Required task
Repeat the rows word for word, from the line that contains "The image size" through the end of the rows, and leave the pictures out.

Task data

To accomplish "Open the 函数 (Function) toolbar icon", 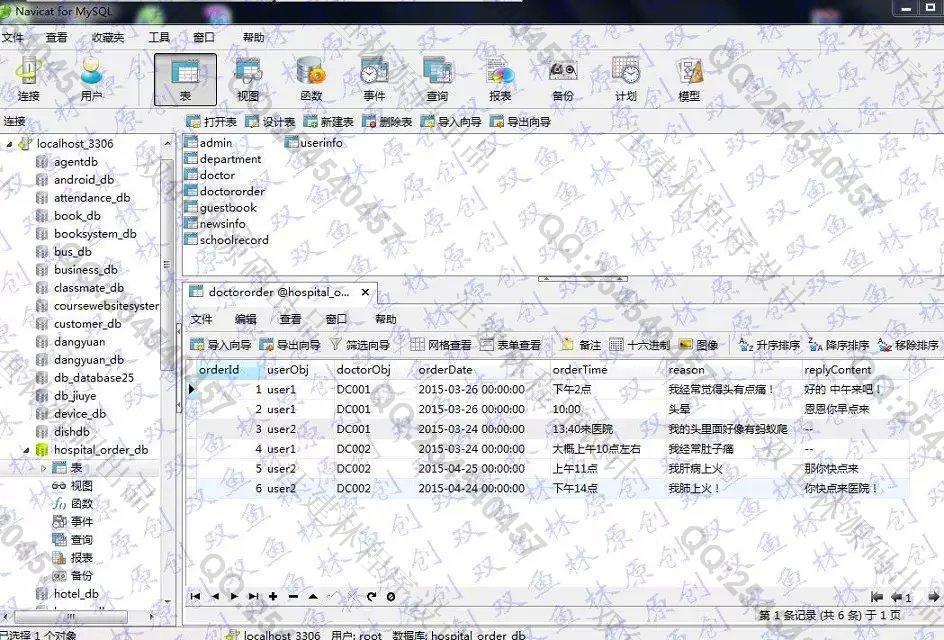I will pyautogui.click(x=311, y=78).
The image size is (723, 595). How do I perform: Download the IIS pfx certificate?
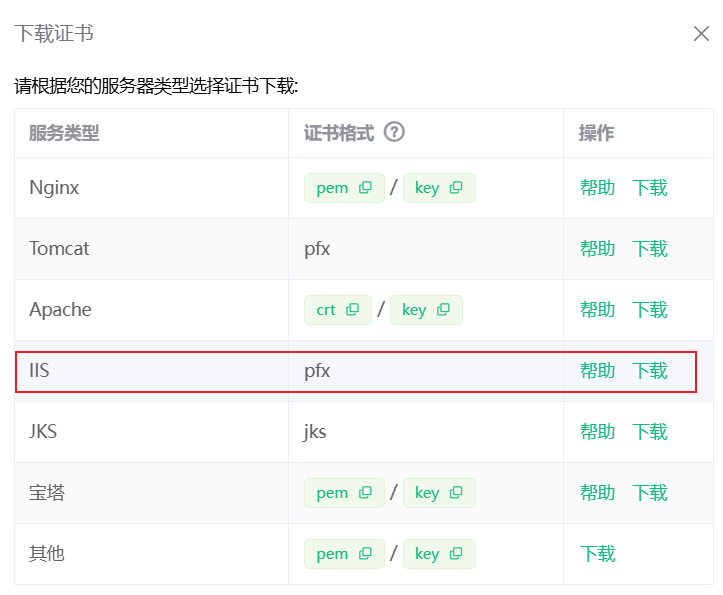(x=649, y=371)
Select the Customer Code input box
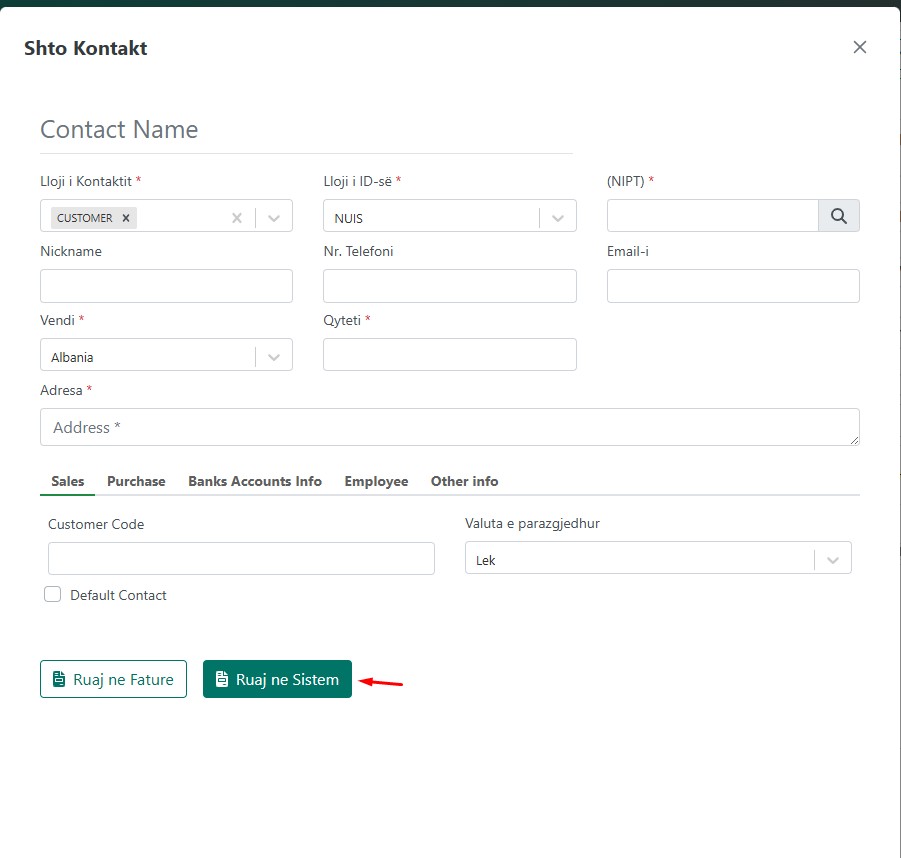This screenshot has width=901, height=858. pyautogui.click(x=241, y=558)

Result for this task
The image size is (723, 595). How do I perform: Download the IIS pfx certificate?
(x=649, y=371)
Select the Customer Code input box
This screenshot has width=901, height=858. pyautogui.click(x=241, y=558)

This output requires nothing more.